11 Questions with Adrianne
Adrianne Vangool of One Yoga Saskatoon is known as the mother of chair yoga classes and workshops that are specifically designed for people with Parkinson’s Disease, MS, and other movement disorders. A chair and other props are used to assist participants in class. She is passionate about yoga for every body. She is a yoga teacher and physiotherapist. Her classes and workshops are rooted in both traditional teachings and medical research. We couldn't wait to sit down at chat with her.
What is chair yoga?
Chair yoga is yoga…with a chair (cheeky). All aspects of a typical vinyasa class are modified to be done sitting and sometimes standing with the chair as support. We have some people who stay seated the whole time in a wheelchair, and others who are able to get on and off the floor with support from the chair. The class is breath-centred and we incorporate the 8 limbs of yoga in class and in the chair yoga community as a whole. We really are a community. Participants come early and have tea and stay late and share stories of ongoing struggles and successes. We support each other on and off the mat.
How did you develop chair yoga?
I first developed this yoga class for people with Parkinson’s through my work as a physiotherapist. I quickly realized the impact that this class was having beyond the physical. It was a social and emotional support system. Many people who without an illness or chronic condition don't realize the effort it takes to practice simple self-care like dressing yourself, getting groceries, let alone driving or getting a ride to yoga. Many have to coordinate medications to have their full effect when they are in class. The commitment and dedication it takes to attend a yoga class with such consistency is inspiring and shows how important the class is to the participant’s well being.
How do you develop the structure of your class?
I developed the general structure of the chair yoga class through my own yoga trainings from my teachers, clinical experience, and coollaborative research with a professor from the University of Saskatchewan and Oxford University.
Who is chair yoga for?
People with MS, Parkinson’s Disease, diabetes, post-stroke, back pain and arthritis are just a few of the conditions that the participants enter the class with. Anyone with mobility issues preventing them from participating in an all-levels class are welcome.
Who is your workshop for?
The goal of my workshop is to provide teachers and health practitioners the tools to modify their teaching and classes to more effectively GIVE yoga to people with mobility issues. Yoga truly is for every body and the practice of YOGA can be especially medicinal in someone whose body has stopped responding the way they want it to. We have one lady who particpates in our class who has a helper come in and move the majority of her limbs for her. She does what she can assisting with movements of her neck and shoulder and focusing on her breath. She is able to experience YOGA. I mean that is yoga. Teaching this class teaches me so much every time. I am offering this workshop to help other teachers experience that feeling and help so many others in the process.

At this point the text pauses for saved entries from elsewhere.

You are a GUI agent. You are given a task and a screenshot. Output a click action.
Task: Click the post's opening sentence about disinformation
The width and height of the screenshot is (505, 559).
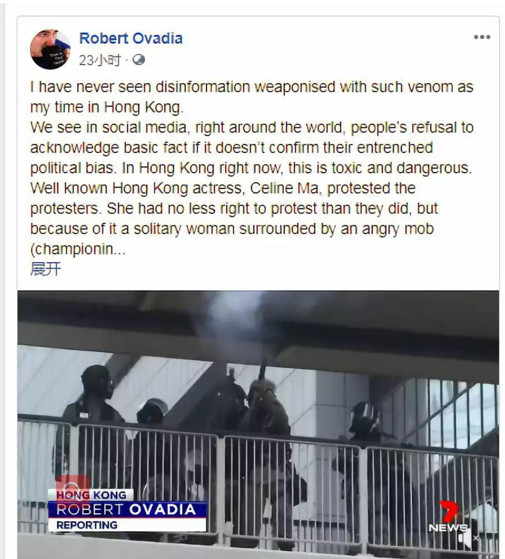(x=252, y=97)
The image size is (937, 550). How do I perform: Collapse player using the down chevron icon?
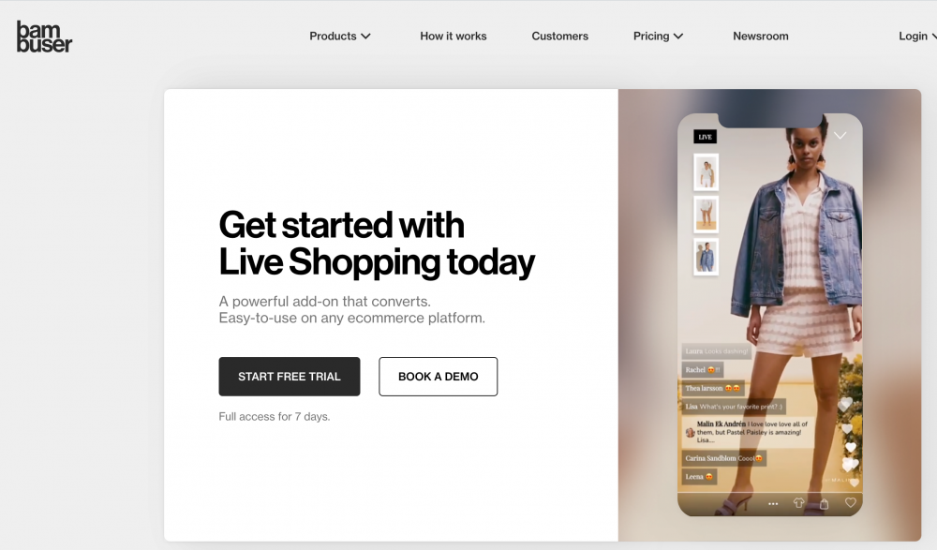[840, 136]
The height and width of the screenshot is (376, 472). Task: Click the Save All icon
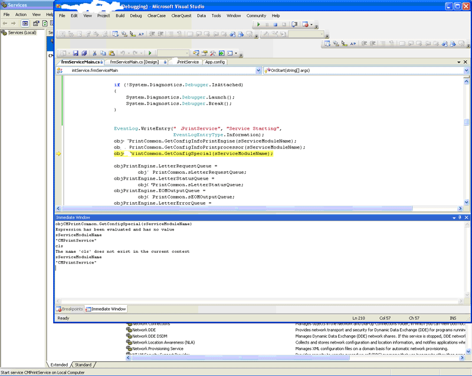point(84,53)
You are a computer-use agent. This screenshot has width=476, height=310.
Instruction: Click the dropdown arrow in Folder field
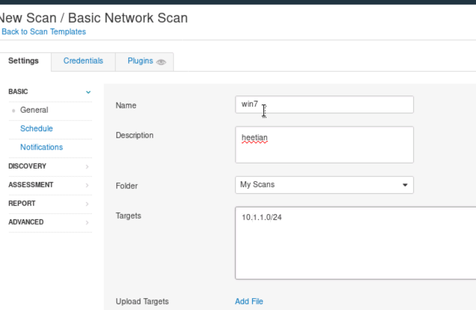(405, 185)
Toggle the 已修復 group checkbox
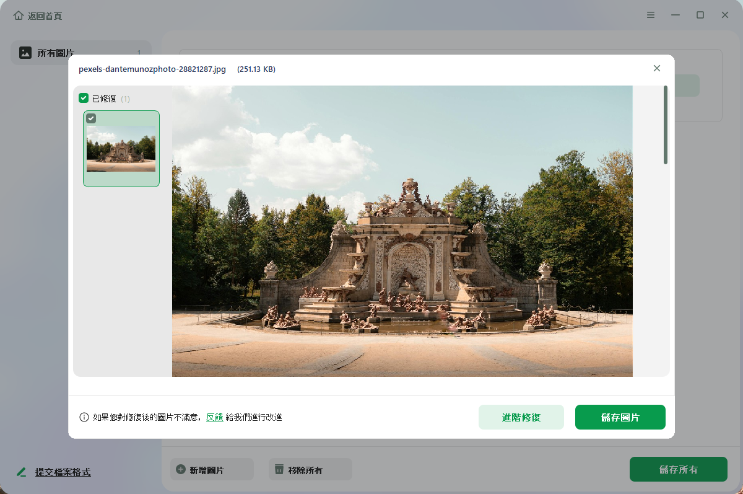The image size is (743, 494). coord(84,99)
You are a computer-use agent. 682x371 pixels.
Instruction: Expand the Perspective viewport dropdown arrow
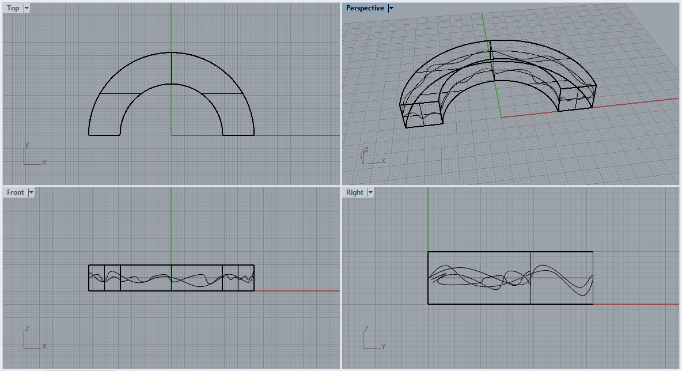[391, 8]
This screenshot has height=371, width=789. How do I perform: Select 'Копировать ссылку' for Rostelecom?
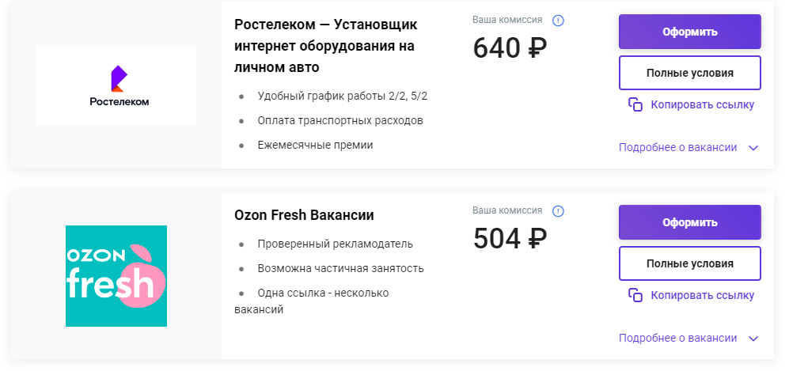coord(703,104)
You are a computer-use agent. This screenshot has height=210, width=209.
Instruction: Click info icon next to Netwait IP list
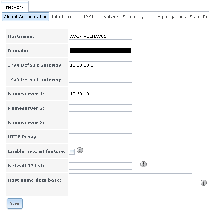(143, 164)
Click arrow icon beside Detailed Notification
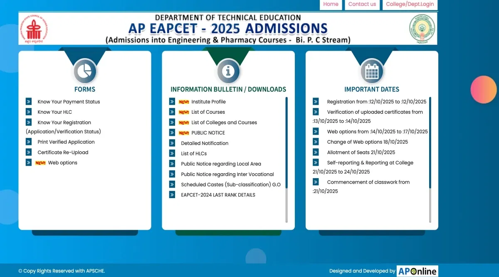 [172, 143]
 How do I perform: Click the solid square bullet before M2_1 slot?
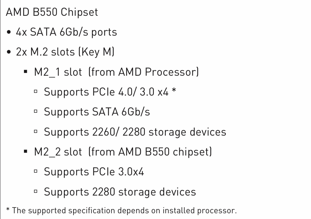tap(26, 72)
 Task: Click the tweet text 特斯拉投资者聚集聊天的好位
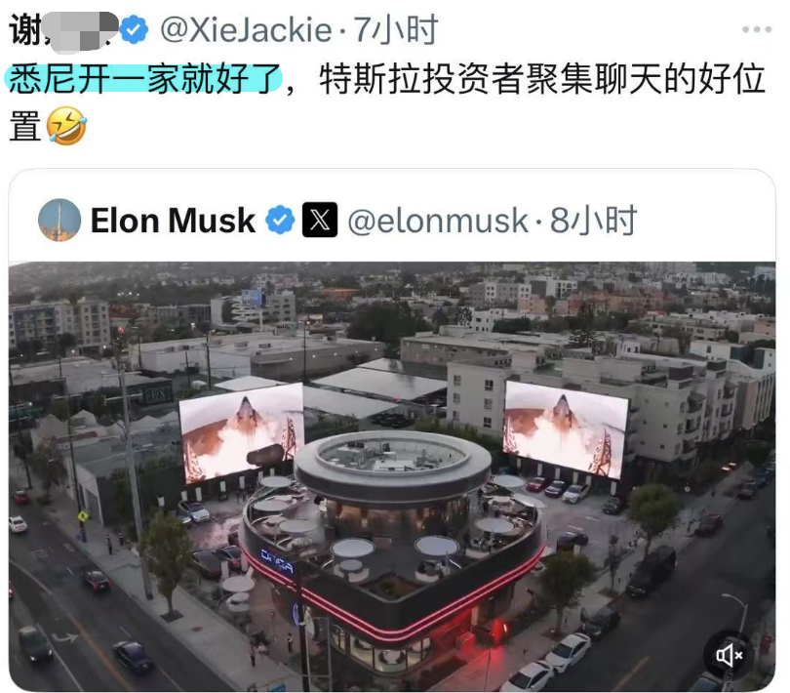click(542, 78)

What can people expect from your workshop?
People can expect to leave with a sample sequence of a safe and effective chair yoga class. They can also expect some theory and lots of practical practice opportunities. We will have a few of our chair yoga participants share their stories and to see firsthand how we modify the class.

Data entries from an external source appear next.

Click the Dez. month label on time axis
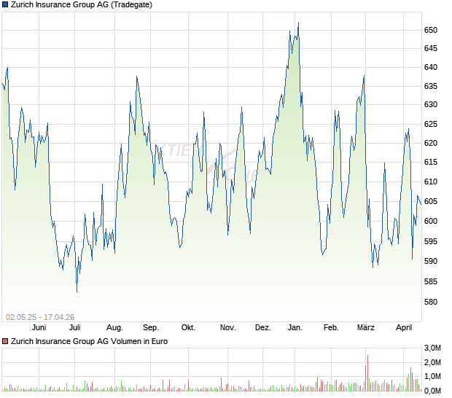452x398 pixels. [x=262, y=327]
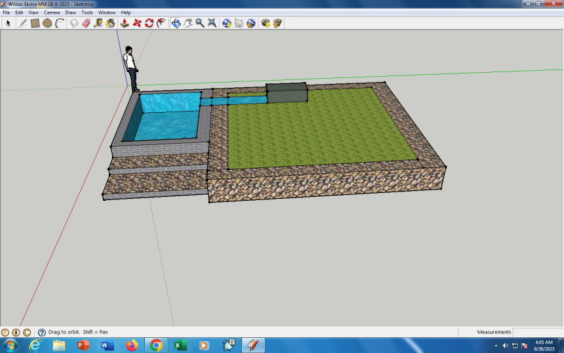Select the Paint Bucket tool
The height and width of the screenshot is (353, 564).
point(110,23)
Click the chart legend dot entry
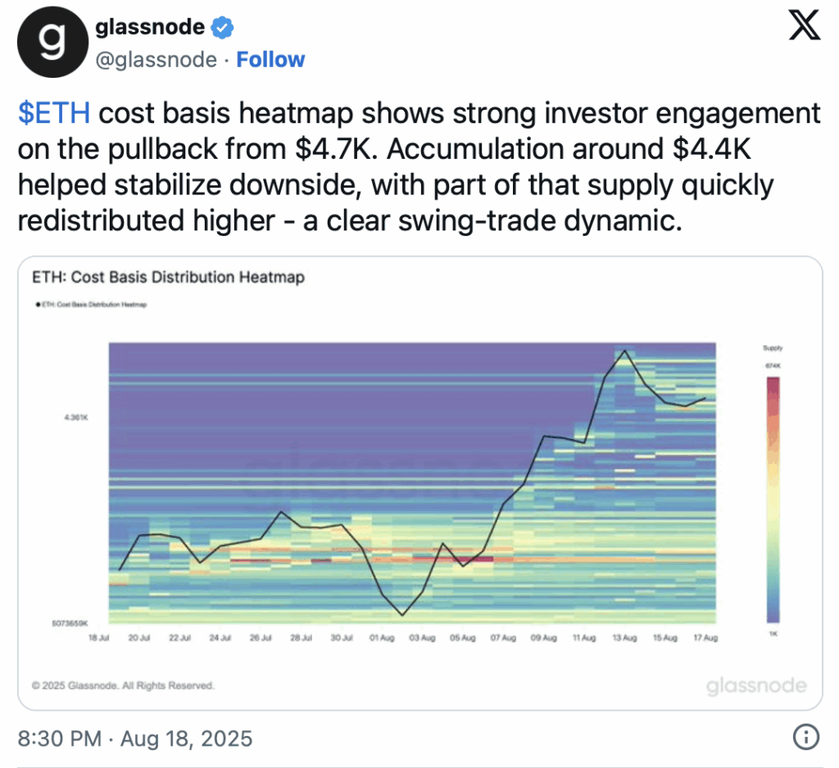The image size is (839, 768). point(91,305)
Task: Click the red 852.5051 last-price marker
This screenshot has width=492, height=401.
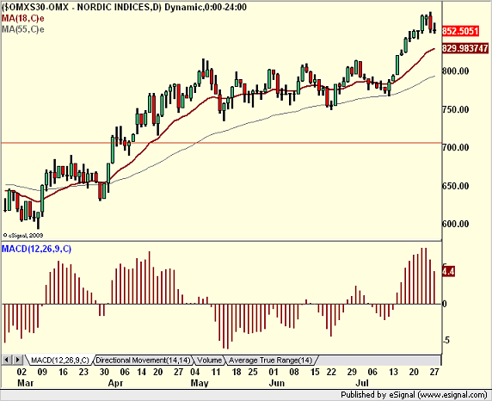Action: pyautogui.click(x=460, y=31)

How does your understanding of physio influence your approach to teaching yoga?
There is no question my physio influences my teaching in ways that I may not be aware of. With this class specifically, it has allowed me to modify the poses for those with varying conditions so that they can experience a posture in a supported way. It also helped me keep the class safe and adaptable to many different conditions because of my medical background. I hope to share some of these safety guidelines and red flags to be aware of so yoga teachers without a health background know how to be safe and stay in their scope of practice.

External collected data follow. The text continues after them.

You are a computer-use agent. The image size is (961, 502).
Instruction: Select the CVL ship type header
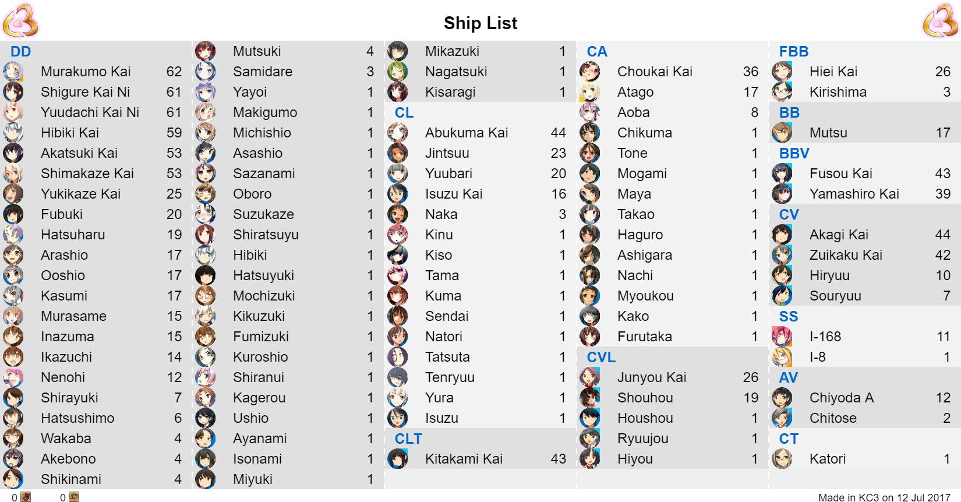601,357
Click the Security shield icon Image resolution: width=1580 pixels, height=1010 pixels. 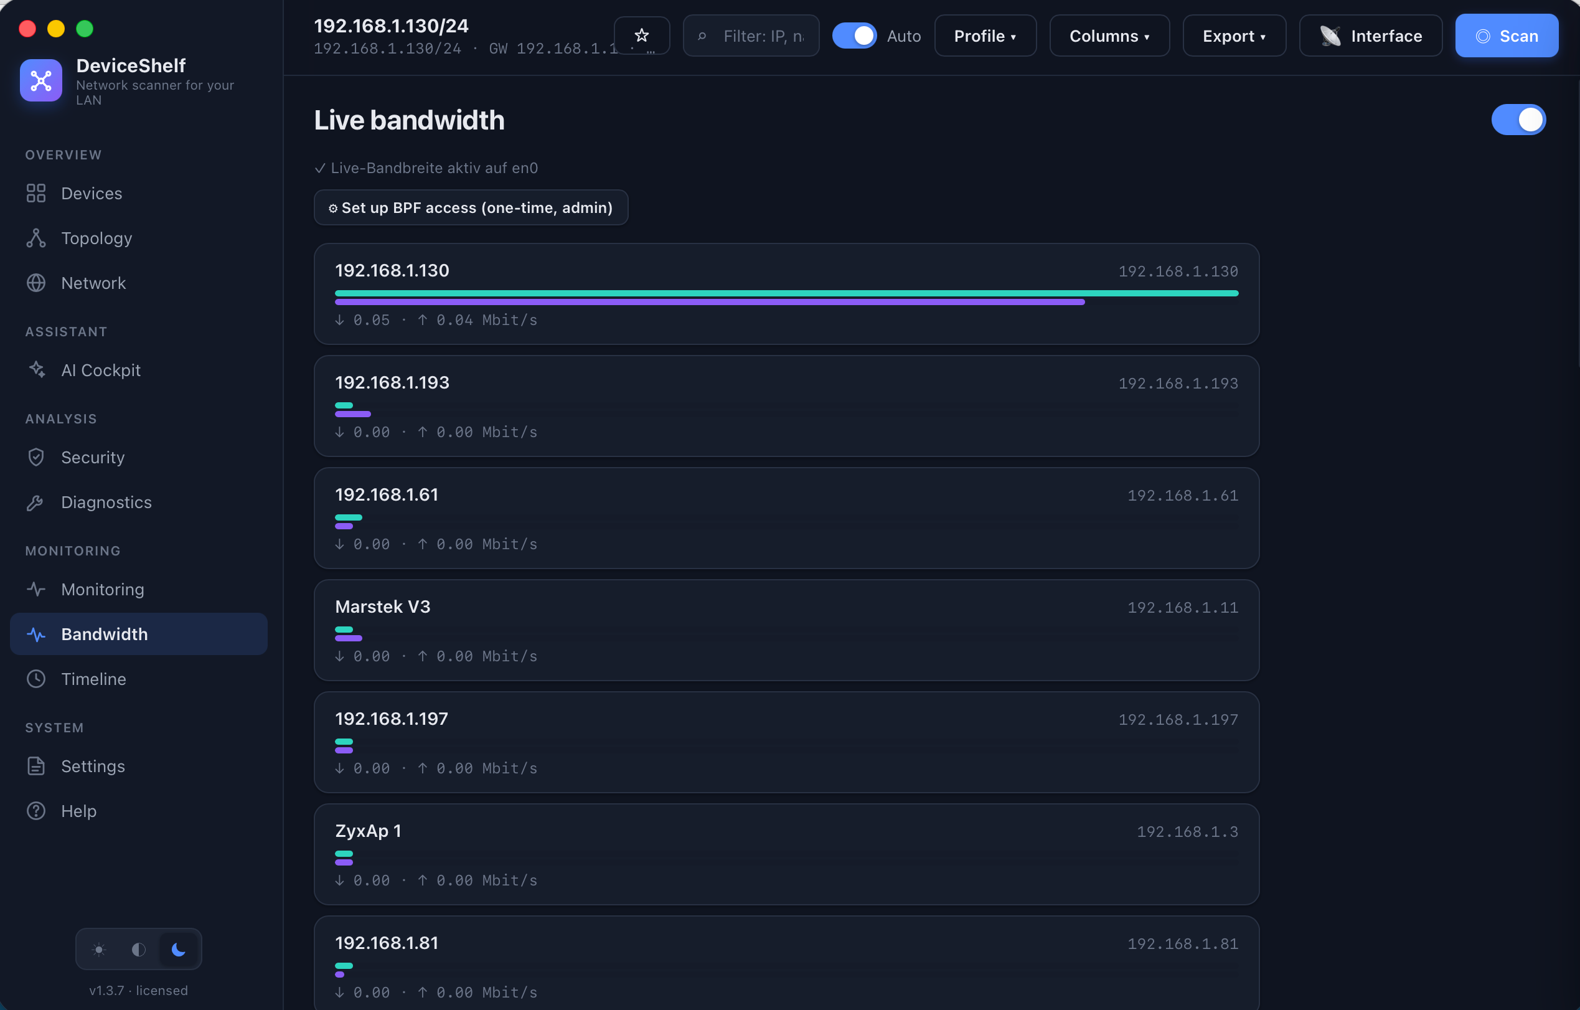tap(36, 457)
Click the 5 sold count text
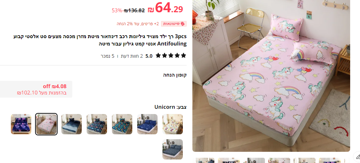 point(107,56)
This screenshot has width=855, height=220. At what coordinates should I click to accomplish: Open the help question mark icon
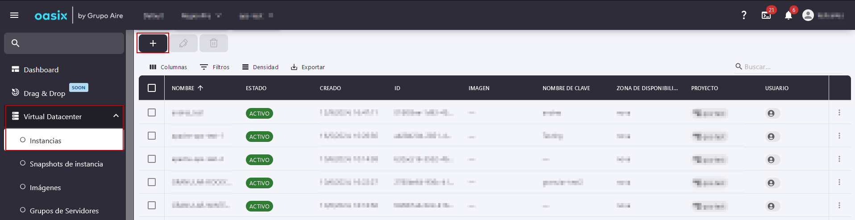click(743, 15)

I want people to feel uninhibited during their yoga practice.
I want my students to feel empowered during my workshop.
What's one thing you want participants to know before coming to your workshop?
They don’t have to have any medical background. Just a desire to help and serve others.
I don’t suffer from a chronic condition affecting my mobility, so I cannot comment on what it must feel like to experience yoga from that lens. But I can only imagine if my body stopped responding the way I wanted it to and if I lost the ability to move parts of my body, being in a class where I could experience movement again, where I could feel accepted and part of a community, where I could transport my mind to a place where I am whole… how that hour must feel… maybe that’s why it's worth the effort every week.